Von Oliver Meiler, Rom

Mit Panzerung oder ohne? Geschlossenes oder offenes Dach? Vor der Reise des Papstes nach Kairo beschäftigte keine Frage die Medien mehr als jene nach dem geeigneten Automobil für die sichere Durchquerung der großen Stadt. Es wurde dabei viel gemutmaßt, wahrscheinlich auch fabuliert. "Glauben Sie, wem Sie wollen", sagte der Sprecher des Vatikans, der Amerikaner Greg Burke, deshalb beim Pressebriefing vor der Abreise, "doch der heilige Vater wird in einem ganz normalen, geschlossenen Wagen fahren." Falls die Ägypter das denn zulassen; sie sind bekannt dafür, das Protokoll zu kapern. Und Sicherheit ist nun mal ein großes Thema - nicht erst seit den Terroranschlägen auf zwei koptische Kirchen am Palmsonntag, aber seitdem noch mehr als zuvor.
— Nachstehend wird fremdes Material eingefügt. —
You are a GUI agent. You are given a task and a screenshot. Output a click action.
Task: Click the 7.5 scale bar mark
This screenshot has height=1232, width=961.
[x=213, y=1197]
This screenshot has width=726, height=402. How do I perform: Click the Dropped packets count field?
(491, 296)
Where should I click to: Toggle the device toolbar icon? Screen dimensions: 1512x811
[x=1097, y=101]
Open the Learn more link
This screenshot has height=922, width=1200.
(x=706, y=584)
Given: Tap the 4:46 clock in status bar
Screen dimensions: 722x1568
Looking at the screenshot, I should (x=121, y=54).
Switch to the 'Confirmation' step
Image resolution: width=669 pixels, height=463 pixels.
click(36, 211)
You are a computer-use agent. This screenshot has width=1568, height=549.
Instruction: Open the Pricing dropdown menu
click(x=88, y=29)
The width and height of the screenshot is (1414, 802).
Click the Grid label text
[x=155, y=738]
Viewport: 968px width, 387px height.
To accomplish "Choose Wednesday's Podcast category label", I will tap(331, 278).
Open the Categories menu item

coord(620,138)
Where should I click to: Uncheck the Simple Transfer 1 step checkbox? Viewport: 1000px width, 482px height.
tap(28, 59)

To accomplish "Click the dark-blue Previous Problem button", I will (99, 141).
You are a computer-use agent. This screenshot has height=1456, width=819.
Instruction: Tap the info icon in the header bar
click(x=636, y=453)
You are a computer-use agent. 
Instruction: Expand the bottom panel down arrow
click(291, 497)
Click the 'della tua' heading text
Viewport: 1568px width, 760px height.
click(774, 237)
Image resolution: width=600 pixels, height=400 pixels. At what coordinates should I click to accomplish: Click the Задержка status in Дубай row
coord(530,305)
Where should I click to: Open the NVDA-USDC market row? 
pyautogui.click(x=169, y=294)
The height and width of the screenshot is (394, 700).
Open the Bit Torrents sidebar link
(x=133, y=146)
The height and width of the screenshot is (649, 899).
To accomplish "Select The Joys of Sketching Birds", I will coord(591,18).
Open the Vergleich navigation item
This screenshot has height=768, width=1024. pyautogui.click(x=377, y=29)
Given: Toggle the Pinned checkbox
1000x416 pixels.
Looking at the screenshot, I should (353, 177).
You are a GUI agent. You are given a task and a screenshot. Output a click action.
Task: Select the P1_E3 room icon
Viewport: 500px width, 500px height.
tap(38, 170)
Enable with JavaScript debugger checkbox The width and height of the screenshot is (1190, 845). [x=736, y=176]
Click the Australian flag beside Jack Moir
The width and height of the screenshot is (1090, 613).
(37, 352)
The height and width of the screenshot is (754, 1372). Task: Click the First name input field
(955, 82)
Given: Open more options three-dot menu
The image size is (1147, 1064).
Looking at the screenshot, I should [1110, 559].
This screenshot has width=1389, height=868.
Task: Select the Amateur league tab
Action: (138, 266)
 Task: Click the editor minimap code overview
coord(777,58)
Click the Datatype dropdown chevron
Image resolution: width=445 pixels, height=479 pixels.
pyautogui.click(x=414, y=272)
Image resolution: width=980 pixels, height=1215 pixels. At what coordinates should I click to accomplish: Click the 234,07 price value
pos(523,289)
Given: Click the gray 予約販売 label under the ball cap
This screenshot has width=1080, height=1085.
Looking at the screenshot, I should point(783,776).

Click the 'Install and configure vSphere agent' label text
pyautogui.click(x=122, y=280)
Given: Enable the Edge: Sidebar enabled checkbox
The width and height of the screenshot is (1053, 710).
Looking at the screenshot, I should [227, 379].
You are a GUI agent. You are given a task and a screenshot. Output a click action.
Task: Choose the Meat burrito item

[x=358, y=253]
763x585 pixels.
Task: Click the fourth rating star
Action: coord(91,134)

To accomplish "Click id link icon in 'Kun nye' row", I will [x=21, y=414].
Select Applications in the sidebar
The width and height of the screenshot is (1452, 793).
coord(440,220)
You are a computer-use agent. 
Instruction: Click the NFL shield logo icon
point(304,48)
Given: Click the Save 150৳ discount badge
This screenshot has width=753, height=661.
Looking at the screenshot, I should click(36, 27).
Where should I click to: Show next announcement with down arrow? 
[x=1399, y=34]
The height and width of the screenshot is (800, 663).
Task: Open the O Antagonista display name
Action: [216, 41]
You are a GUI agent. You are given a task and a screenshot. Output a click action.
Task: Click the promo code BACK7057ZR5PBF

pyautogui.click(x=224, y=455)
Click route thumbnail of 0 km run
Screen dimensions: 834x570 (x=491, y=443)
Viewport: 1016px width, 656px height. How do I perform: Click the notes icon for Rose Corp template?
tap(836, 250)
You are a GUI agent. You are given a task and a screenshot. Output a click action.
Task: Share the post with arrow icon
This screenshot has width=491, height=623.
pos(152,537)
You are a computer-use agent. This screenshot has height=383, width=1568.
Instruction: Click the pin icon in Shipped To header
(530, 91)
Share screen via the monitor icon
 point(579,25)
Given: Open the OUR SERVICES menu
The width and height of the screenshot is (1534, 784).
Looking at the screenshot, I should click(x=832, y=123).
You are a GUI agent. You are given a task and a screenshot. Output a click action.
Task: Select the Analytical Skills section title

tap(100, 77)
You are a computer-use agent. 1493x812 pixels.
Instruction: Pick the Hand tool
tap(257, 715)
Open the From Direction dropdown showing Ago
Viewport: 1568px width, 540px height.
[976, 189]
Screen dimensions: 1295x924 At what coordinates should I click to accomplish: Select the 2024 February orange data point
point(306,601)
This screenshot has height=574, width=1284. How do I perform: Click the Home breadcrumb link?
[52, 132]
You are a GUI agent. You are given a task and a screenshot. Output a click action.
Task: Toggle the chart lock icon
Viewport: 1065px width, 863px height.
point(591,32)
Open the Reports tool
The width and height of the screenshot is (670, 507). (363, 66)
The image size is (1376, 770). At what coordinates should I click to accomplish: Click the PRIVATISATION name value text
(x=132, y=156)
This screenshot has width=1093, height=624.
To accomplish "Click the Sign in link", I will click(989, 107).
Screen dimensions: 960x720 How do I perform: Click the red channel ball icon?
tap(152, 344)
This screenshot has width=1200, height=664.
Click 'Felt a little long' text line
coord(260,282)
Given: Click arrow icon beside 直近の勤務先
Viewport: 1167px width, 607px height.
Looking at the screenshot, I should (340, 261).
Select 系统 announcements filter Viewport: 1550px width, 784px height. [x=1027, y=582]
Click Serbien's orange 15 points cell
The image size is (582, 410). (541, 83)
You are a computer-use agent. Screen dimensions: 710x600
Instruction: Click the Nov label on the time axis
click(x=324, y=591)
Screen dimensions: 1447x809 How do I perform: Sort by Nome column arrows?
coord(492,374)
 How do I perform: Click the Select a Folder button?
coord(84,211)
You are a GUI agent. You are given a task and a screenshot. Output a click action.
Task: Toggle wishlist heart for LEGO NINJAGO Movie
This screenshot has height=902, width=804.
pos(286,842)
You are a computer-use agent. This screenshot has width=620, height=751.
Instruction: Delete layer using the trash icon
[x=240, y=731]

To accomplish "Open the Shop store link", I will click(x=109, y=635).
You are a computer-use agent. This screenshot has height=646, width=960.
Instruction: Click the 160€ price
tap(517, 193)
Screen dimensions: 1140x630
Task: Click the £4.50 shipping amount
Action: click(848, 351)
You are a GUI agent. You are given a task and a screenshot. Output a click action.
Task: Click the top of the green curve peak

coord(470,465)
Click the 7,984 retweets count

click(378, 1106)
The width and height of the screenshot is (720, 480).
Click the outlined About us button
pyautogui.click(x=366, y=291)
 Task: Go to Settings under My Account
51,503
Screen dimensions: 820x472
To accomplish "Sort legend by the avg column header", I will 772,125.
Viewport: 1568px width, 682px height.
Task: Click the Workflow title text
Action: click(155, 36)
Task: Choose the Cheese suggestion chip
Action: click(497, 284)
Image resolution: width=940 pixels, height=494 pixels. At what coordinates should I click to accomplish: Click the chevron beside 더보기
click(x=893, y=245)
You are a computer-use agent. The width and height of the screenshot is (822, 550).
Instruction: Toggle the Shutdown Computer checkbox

27 Stunden wird sich Franziskus in Kairo aufhalten, Siesta und Nachtruhe inklusive. Von freitags 14 Uhr bis samstags 17 Uhr. Nur ein einziger Programmpunkt soll nach den Attentaten angepasst worden sein: Die Messe am Samstagmorgen, bei der etwa 25 000 Gläubige erwartet werden, wird nun nicht wie zunächst geplant in einer Halle im Stadtzentrum stattfinden, sondern im Air-Defense-Stadium, einem Stadion der ägyptischen Luftwaffe außerhalb von Kairo. Dort wird sich der Papst mit einem offenen Golf Cart durch die Massen fahren lassen, wie er das bei solchen Gelegenheiten immer tut, damit er möglichst vielen aus der Nähe zuwinken kann.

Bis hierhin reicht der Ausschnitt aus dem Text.